BEGIN ENTRIES PROVIDED

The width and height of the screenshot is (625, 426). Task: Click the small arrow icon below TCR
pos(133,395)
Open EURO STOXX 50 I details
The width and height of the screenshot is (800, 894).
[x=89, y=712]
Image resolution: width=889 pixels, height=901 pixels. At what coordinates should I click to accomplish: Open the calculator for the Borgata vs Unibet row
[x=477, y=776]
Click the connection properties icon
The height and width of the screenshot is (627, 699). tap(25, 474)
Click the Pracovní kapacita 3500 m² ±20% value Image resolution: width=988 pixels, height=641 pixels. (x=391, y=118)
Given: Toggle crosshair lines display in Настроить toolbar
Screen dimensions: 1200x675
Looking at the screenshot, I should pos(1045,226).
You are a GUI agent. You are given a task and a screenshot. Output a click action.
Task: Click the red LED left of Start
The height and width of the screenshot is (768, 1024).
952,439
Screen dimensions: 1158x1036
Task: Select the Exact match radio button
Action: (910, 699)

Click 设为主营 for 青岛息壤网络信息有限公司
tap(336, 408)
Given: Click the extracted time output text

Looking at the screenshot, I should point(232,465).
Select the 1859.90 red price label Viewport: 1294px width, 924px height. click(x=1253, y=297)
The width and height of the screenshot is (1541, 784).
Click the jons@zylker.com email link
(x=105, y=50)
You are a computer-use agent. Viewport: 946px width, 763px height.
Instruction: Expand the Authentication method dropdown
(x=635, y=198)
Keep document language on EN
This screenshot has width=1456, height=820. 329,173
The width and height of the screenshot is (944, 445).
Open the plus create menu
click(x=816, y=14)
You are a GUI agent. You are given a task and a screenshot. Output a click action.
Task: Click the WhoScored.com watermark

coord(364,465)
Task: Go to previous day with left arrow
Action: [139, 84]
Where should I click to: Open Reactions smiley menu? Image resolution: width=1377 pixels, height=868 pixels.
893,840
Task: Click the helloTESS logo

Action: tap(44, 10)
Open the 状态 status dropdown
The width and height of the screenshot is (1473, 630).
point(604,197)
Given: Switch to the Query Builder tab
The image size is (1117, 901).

END ENTRIES PROVIDED

Format these lines as a JSON list of strings with one string per line, omitting blank lines.

[
  "The width and height of the screenshot is (625, 426). Task: Click the small arrow icon below TCR",
  "pos(133,395)",
  "Open EURO STOXX 50 I details",
  "The width and height of the screenshot is (800, 894).",
  "[x=89, y=712]",
  "Image resolution: width=889 pixels, height=901 pixels. At what coordinates should I click to accomplish: Open the calculator for the Borgata vs Unibet row",
  "[x=477, y=776]",
  "Click the connection properties icon",
  "The height and width of the screenshot is (627, 699). tap(25, 474)",
  "Click the Pracovní kapacita 3500 m² ±20% value Image resolution: width=988 pixels, height=641 pixels. (x=391, y=118)",
  "Given: Toggle crosshair lines display in Настроить toolbar",
  "Screen dimensions: 1200x675",
  "Looking at the screenshot, I should pos(1045,226).",
  "You are a GUI agent. You are given a task and a screenshot. Output a click action.",
  "Task: Click the red LED left of Start",
  "The height and width of the screenshot is (768, 1024).",
  "952,439",
  "Screen dimensions: 1158x1036",
  "Task: Select the Exact match radio button",
  "Action: (910, 699)",
  "Click 设为主营 for 青岛息壤网络信息有限公司",
  "tap(336, 408)",
  "Given: Click the extracted time output text",
  "Looking at the screenshot, I should point(232,465).",
  "Select the 1859.90 red price label Viewport: 1294px width, 924px height. click(x=1253, y=297)",
  "The width and height of the screenshot is (1541, 784).",
  "Click the jons@zylker.com email link",
  "(x=105, y=50)",
  "You are a computer-use agent. Viewport: 946px width, 763px height.",
  "Instruction: Expand the Authentication method dropdown",
  "(x=635, y=198)",
  "Keep document language on EN",
  "This screenshot has width=1456, height=820. 329,173",
  "The width and height of the screenshot is (944, 445).",
  "Open the plus create menu",
  "click(x=816, y=14)",
  "You are a GUI agent. You are given a task and a screenshot. Output a click action.",
  "Task: Click the WhoScored.com watermark",
  "coord(364,465)",
  "Task: Go to previous day with left arrow",
  "Action: [139, 84]",
  "Where should I click to: Open Reactions smiley menu? Image resolution: width=1377 pixels, height=868 pixels.",
  "893,840",
  "Task: Click the helloTESS logo",
  "Action: tap(44, 10)",
  "Open the 状态 status dropdown",
  "The width and height of the screenshot is (1473, 630).",
  "point(604,197)",
  "Given: Switch to the Query Builder tab",
  "The image size is (1117, 901)."
]